**Directions**: Find the line that contains "[My Illinois State] (367, 7)". Then set down that line and all the lines after it, to the end of the records, exactly and with nothing added.
————————
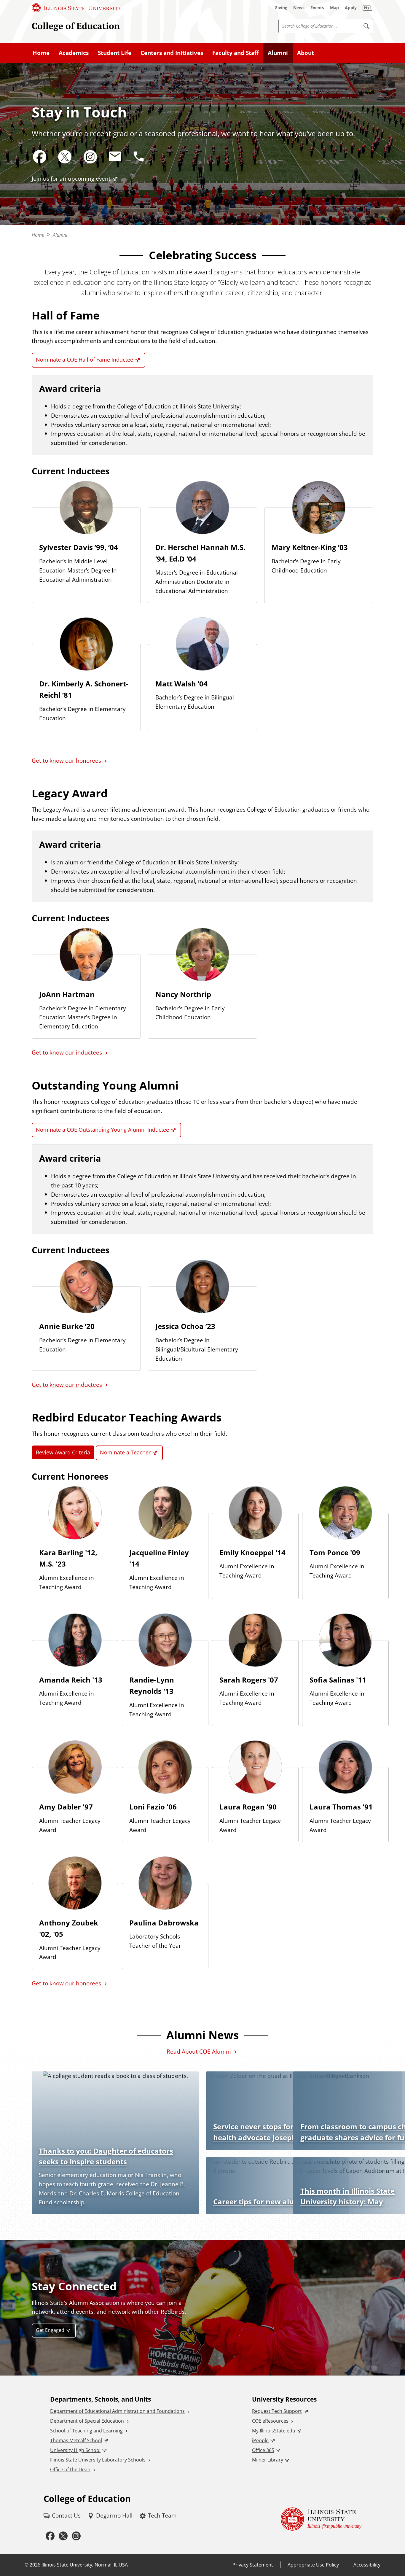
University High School (75, 2450)
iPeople (260, 2440)
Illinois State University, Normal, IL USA (85, 2564)
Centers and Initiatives (172, 53)
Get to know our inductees (67, 1052)
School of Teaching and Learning (86, 2430)
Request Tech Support (277, 2411)
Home (41, 53)
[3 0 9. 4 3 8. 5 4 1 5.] (138, 156)
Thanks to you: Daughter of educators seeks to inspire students (106, 2156)
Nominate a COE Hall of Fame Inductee (84, 359)
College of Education (76, 26)
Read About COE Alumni (199, 2051)
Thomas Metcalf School (76, 2440)
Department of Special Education (87, 2421)
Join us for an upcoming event (71, 178)
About (305, 53)
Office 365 (263, 2450)
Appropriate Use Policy (313, 2564)
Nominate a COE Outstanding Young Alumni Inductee (102, 1129)
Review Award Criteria (63, 1452)
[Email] (115, 156)
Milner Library (267, 2459)
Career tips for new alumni (260, 2201)
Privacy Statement (252, 2564)
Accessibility (366, 2564)
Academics (74, 53)
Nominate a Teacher (125, 1452)
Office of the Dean (70, 2469)
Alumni (278, 53)
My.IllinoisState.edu (273, 2430)
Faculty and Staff (235, 53)
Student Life (114, 53)
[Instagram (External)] (90, 157)
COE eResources (270, 2421)
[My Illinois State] (367, 7)
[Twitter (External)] (65, 157)
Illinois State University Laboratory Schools (98, 2459)
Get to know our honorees (66, 760)
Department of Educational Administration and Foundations (117, 2411)
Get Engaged (50, 2330)
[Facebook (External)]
————————
**Written solution**:
[My Illinois State] (367, 7)
[Twitter (External)] (65, 157)
Illinois State University Laboratory Schools (98, 2459)
Get to know our honorees (66, 760)
Department of Educational Administration and Foundations (117, 2411)
Get Engaged (50, 2330)
[Facebook (External)]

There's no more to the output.